Suatu Hari di Teras Masjid Kompleks

Saat itu, gerimis mengguyur kompleks masjid dari siang hingga malam. Aku duduk di teras depan masjid bersama beberapa warga yang selesai berjamaah. Menikmati suara gerimis yang terdengar berirama. Lembut. Membawa kedamaian dan kesejukan bagi seluruh hati yang sedang kekeringan. Rintik-rintiknya meninggalkan bekas riak di atas genangan-genangan air di lapangan basket depan masjid. Seakan mereka sedang membuat sebuah pola bertumpuk.

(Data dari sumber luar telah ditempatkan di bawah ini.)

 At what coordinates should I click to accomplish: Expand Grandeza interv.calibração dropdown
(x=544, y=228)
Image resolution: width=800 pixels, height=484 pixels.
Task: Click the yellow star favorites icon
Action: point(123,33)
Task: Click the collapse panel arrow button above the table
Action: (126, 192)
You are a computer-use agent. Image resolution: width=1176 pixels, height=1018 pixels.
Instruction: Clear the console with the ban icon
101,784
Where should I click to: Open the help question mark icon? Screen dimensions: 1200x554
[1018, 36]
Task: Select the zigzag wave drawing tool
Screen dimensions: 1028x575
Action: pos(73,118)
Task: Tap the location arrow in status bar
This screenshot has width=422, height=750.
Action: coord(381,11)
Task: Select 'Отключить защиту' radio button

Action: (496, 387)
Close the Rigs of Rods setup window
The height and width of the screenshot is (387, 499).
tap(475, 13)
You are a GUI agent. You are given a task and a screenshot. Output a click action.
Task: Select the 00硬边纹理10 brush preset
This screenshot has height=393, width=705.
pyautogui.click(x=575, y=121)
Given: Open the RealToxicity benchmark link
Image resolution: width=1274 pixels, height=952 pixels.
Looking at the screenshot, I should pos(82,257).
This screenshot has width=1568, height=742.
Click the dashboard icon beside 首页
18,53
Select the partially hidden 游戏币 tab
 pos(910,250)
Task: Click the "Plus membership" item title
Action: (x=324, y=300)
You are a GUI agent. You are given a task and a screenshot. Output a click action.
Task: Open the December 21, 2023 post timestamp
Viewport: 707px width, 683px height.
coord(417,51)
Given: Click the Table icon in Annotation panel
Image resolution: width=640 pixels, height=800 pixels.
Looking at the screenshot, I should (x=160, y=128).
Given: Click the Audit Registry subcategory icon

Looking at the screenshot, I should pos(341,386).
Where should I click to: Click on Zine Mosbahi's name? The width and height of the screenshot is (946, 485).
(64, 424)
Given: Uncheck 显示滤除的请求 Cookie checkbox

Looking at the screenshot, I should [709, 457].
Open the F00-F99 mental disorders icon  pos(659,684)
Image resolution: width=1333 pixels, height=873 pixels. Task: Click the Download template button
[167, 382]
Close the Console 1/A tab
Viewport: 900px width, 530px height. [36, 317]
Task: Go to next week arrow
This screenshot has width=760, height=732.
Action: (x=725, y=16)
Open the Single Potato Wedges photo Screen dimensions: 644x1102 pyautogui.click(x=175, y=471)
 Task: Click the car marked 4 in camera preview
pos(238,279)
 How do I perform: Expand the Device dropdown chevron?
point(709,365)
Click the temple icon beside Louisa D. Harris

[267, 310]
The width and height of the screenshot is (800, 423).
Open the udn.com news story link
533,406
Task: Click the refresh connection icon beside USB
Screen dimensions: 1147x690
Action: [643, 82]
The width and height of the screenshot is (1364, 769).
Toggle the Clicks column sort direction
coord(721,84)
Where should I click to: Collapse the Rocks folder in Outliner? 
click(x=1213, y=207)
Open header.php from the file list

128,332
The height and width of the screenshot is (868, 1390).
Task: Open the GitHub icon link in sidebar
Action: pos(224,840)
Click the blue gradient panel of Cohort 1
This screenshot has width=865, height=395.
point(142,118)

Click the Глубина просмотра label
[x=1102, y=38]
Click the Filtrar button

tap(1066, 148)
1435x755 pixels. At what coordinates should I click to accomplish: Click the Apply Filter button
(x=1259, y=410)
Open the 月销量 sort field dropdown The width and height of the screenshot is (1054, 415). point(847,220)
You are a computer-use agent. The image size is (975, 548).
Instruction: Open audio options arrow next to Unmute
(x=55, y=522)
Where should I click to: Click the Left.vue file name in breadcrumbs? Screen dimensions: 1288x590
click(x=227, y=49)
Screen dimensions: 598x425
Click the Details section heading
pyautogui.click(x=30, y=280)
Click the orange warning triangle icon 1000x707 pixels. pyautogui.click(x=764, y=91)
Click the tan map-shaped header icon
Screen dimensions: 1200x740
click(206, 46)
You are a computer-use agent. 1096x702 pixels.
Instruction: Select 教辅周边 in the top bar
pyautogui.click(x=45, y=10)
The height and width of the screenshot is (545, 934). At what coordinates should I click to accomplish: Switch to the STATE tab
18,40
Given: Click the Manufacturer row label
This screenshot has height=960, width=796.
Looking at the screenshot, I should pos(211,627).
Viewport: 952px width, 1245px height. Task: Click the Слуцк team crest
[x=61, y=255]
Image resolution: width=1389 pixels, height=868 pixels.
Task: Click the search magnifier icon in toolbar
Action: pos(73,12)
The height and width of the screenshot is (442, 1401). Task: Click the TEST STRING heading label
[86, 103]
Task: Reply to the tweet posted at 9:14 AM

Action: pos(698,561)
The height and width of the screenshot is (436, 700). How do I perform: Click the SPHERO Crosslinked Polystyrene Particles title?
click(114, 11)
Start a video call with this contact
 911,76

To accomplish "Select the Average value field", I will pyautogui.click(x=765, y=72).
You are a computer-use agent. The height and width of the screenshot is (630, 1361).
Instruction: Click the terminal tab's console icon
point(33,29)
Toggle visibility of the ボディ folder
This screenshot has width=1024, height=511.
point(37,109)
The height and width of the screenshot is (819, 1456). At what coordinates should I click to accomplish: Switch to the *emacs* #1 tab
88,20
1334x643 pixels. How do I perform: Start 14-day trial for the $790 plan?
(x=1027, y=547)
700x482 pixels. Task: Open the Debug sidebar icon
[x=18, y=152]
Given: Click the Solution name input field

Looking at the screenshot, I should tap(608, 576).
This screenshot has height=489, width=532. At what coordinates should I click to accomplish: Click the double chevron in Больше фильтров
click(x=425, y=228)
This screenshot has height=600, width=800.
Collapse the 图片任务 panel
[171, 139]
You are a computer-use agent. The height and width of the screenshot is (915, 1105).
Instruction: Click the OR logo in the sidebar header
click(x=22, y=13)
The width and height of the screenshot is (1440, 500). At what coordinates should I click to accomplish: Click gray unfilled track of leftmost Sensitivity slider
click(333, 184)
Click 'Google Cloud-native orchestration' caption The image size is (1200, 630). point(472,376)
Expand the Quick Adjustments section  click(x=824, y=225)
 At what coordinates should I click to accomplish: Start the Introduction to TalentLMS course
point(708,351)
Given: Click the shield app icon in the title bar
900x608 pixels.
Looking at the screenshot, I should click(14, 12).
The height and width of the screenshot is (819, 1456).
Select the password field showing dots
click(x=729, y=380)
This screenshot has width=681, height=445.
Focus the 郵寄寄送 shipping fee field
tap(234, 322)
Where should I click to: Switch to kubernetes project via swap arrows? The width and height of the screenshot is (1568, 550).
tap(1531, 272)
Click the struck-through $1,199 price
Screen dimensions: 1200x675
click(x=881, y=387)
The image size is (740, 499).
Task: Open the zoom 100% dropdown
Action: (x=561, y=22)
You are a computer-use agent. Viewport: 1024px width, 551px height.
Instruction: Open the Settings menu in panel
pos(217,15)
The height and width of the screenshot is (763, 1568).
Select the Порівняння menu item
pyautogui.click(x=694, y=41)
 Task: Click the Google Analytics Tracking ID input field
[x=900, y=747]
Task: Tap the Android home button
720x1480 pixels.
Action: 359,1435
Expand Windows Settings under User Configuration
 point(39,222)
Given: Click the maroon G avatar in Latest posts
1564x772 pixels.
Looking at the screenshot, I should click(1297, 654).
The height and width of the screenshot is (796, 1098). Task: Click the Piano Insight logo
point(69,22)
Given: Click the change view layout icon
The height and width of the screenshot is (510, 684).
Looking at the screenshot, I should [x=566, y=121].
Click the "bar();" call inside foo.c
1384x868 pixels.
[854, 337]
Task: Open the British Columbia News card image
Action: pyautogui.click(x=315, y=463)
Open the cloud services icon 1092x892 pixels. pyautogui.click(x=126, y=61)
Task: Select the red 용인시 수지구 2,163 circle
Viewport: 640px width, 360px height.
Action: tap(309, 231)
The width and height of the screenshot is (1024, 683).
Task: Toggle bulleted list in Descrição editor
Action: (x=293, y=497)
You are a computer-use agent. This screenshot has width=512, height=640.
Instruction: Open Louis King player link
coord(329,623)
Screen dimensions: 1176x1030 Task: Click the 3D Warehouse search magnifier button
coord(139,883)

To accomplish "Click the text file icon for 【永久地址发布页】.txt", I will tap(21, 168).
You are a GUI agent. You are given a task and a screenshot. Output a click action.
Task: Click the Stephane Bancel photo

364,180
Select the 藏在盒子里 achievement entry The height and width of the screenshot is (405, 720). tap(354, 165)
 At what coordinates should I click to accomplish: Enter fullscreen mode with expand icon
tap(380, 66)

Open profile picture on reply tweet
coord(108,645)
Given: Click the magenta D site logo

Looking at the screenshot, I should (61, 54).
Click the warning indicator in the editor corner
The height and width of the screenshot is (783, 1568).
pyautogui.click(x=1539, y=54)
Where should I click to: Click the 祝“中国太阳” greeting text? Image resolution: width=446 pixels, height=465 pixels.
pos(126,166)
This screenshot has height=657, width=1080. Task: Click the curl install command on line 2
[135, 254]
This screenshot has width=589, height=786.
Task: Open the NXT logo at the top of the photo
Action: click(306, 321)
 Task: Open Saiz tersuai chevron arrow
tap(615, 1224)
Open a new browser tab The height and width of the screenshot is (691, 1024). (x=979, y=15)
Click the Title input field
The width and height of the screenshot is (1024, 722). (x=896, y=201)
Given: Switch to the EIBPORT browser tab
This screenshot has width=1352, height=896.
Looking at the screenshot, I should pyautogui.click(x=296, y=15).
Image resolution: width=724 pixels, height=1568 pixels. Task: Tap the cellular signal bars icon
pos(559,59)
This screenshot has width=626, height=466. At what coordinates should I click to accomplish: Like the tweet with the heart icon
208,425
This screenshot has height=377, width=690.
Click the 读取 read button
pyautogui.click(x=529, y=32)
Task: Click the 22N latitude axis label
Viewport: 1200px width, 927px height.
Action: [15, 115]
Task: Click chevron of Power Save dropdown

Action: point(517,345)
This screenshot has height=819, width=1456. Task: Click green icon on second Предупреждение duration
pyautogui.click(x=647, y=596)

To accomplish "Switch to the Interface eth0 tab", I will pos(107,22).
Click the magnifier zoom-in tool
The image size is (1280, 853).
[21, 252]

Terlihat anak-anak yang tengah bermain bergembira ria di bawah guyuran gerimis. Mereka terlihat bahagia. Tertawa. Berlarian. Hingga menyepak genangan air di lapangan sampai mengenai tubuh temannya. Bahkan ada satu-dua dari mereka berseluncur bak di water boom. Aw..! Ngilu melihatnya.

Di tengah kesyahduan itu, aku membuka obrolan ringan di tengah-tengah jamaah yang tersisa di masjid. Sambil menerima kopi buatan Pak Marbut.

“Pak, bagaimana perkembangan masjid? Apakah sudah ditentukan agenda-agenda terbaru untuk tahun depan?”

Lelaki paruh baya berdarah Bugis Sulawesi itu mengubah posisi duduknya. Terlihat senyumnya mengembang di kedua pipinya. Antusias dengan pertanyaanku.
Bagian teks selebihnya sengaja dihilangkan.